## GIVEN DATA:
● ● ● ●

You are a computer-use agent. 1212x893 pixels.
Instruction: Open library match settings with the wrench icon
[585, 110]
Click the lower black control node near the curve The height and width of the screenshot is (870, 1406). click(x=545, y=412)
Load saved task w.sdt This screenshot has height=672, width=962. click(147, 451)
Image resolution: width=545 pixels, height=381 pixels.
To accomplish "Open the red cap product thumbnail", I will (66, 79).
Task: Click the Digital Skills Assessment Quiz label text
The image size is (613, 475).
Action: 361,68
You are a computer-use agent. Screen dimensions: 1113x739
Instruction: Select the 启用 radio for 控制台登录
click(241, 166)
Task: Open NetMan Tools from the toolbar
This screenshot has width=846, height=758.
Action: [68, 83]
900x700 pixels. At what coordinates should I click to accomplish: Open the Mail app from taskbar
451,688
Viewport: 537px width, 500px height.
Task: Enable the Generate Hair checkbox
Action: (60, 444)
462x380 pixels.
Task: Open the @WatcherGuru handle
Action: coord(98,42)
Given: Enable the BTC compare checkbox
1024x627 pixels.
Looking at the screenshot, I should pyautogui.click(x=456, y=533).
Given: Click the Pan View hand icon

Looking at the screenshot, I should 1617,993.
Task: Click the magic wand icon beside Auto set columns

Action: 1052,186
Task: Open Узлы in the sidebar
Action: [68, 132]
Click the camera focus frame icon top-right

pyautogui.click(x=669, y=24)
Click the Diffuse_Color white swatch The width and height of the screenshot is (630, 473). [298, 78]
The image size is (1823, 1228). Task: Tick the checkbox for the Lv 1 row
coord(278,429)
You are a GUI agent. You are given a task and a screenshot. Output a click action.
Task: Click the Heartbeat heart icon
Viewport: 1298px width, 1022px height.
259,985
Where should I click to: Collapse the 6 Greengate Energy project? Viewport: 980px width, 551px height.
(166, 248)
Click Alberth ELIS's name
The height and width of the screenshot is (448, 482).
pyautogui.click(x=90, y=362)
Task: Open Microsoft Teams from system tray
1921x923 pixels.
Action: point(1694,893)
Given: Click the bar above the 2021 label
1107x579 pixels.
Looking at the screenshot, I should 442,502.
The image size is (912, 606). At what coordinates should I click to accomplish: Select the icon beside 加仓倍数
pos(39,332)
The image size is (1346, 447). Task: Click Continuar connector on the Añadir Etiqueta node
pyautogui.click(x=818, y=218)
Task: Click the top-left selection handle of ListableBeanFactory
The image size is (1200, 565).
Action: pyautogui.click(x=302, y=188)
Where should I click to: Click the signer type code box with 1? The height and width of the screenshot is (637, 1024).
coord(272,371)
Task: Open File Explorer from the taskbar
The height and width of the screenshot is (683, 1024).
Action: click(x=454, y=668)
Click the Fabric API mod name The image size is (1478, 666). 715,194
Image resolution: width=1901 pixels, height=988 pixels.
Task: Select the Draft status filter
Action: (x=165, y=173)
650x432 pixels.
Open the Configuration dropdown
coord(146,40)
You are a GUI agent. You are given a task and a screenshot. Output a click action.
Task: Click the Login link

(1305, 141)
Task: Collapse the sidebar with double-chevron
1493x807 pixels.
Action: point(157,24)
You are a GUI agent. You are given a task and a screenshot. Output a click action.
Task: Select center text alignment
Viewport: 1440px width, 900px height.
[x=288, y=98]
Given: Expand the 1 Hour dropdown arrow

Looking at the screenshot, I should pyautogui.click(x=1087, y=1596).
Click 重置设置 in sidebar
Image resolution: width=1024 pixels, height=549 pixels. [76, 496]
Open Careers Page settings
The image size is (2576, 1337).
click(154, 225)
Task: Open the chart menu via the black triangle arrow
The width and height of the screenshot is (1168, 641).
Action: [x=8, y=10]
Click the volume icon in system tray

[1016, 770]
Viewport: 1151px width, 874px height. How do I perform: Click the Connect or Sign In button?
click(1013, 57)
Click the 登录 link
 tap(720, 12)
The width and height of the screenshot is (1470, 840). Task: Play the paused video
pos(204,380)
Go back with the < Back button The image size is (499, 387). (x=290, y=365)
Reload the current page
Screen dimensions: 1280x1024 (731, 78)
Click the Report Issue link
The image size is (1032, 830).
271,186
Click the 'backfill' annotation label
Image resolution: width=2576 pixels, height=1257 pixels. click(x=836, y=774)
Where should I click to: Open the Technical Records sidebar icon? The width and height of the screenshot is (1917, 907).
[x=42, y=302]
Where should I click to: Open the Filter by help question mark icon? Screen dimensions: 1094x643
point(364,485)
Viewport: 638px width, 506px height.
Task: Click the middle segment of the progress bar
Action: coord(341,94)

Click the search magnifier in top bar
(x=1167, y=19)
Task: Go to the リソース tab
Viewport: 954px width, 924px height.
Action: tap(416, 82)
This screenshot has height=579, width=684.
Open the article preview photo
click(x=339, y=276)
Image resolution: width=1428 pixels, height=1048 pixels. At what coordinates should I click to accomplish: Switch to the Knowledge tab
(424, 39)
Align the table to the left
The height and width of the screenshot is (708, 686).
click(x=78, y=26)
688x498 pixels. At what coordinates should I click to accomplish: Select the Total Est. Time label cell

● ● ● ●

## ACTIVITY:
Go through the data above and return every line exactly.

## TASK SOLUTION:
You are a computer-use agent. 1212x893 pixels.
Instruction: Open library match settings with the wrench icon
[585, 110]
Click the lower black control node near the curve The height and width of the screenshot is (870, 1406). click(x=545, y=412)
Load saved task w.sdt This screenshot has height=672, width=962. click(147, 451)
Image resolution: width=545 pixels, height=381 pixels.
To accomplish "Open the red cap product thumbnail", I will (66, 79).
Task: Click the Digital Skills Assessment Quiz label text
The image size is (613, 475).
Action: 361,68
You are a computer-use agent. Screen dimensions: 1113x739
Instruction: Select the 启用 radio for 控制台登录
click(241, 166)
Task: Open NetMan Tools from the toolbar
This screenshot has width=846, height=758.
Action: [68, 83]
900x700 pixels. At what coordinates should I click to accomplish: Open the Mail app from taskbar
451,688
Viewport: 537px width, 500px height.
Task: Enable the Generate Hair checkbox
Action: (60, 444)
462x380 pixels.
Task: Open the @WatcherGuru handle
Action: coord(98,42)
Given: Enable the BTC compare checkbox
1024x627 pixels.
Looking at the screenshot, I should pyautogui.click(x=456, y=533).
Given: Click the Pan View hand icon

Looking at the screenshot, I should 1617,993.
Task: Click the magic wand icon beside Auto set columns

Action: 1052,186
Task: Open Узлы in the sidebar
Action: [68, 132]
Click the camera focus frame icon top-right

pyautogui.click(x=669, y=24)
Click the Diffuse_Color white swatch The width and height of the screenshot is (630, 473). [298, 78]
The image size is (1823, 1228). Task: Tick the checkbox for the Lv 1 row
coord(278,429)
You are a GUI agent. You are given a task and a screenshot. Output a click action.
Task: Click the Heartbeat heart icon
Viewport: 1298px width, 1022px height.
259,985
Where should I click to: Collapse the 6 Greengate Energy project? Viewport: 980px width, 551px height.
(166, 248)
Click Alberth ELIS's name
The height and width of the screenshot is (448, 482).
pyautogui.click(x=90, y=362)
Task: Open Microsoft Teams from system tray
1921x923 pixels.
Action: point(1694,893)
Given: Click the bar above the 2021 label
1107x579 pixels.
Looking at the screenshot, I should 442,502.
The image size is (912, 606). At what coordinates should I click to accomplish: Select the icon beside 加仓倍数
pos(39,332)
The image size is (1346, 447). Task: Click Continuar connector on the Añadir Etiqueta node
pyautogui.click(x=818, y=218)
Task: Click the top-left selection handle of ListableBeanFactory
The image size is (1200, 565).
Action: pyautogui.click(x=302, y=188)
Where should I click to: Click the signer type code box with 1? The height and width of the screenshot is (637, 1024).
coord(272,371)
Task: Open File Explorer from the taskbar
The height and width of the screenshot is (683, 1024).
Action: click(x=454, y=668)
Click the Fabric API mod name The image size is (1478, 666). 715,194
Image resolution: width=1901 pixels, height=988 pixels.
Task: Select the Draft status filter
Action: (x=165, y=173)
650x432 pixels.
Open the Configuration dropdown
coord(146,40)
You are a GUI agent. You are given a task and a screenshot. Output a click action.
Task: Click the Login link

(1305, 141)
Task: Collapse the sidebar with double-chevron
1493x807 pixels.
Action: point(157,24)
You are a GUI agent. You are given a task and a screenshot. Output a click action.
Task: Select center text alignment
Viewport: 1440px width, 900px height.
[x=288, y=98]
Given: Expand the 1 Hour dropdown arrow

Looking at the screenshot, I should pyautogui.click(x=1087, y=1596).
Click 重置设置 in sidebar
Image resolution: width=1024 pixels, height=549 pixels. [76, 496]
Open Careers Page settings
The image size is (2576, 1337).
click(154, 225)
Task: Open the chart menu via the black triangle arrow
The width and height of the screenshot is (1168, 641).
Action: [x=8, y=10]
Click the volume icon in system tray

[1016, 770]
Viewport: 1151px width, 874px height. How do I perform: Click the Connect or Sign In button?
click(1013, 57)
Click the 登录 link
 tap(720, 12)
The width and height of the screenshot is (1470, 840). Task: Play the paused video
pos(204,380)
Go back with the < Back button The image size is (499, 387). (x=290, y=365)
Reload the current page
Screen dimensions: 1280x1024 (731, 78)
Click the Report Issue link
The image size is (1032, 830).
271,186
Click the 'backfill' annotation label
Image resolution: width=2576 pixels, height=1257 pixels. click(x=836, y=774)
Where should I click to: Open the Technical Records sidebar icon? The width and height of the screenshot is (1917, 907).
[x=42, y=302]
Where should I click to: Open the Filter by help question mark icon? Screen dimensions: 1094x643
point(364,485)
Viewport: 638px width, 506px height.
Task: Click the middle segment of the progress bar
Action: coord(341,94)

Click the search magnifier in top bar
(x=1167, y=19)
Task: Go to the リソース tab
Viewport: 954px width, 924px height.
Action: tap(416, 82)
This screenshot has height=579, width=684.
Open the article preview photo
click(x=339, y=276)
Image resolution: width=1428 pixels, height=1048 pixels. At what coordinates should I click to accomplish: Switch to the Knowledge tab
(424, 39)
Align the table to the left
The height and width of the screenshot is (708, 686).
click(x=78, y=26)
688x498 pixels. At what coordinates should I click to accomplish: Select the Total Est. Time label cell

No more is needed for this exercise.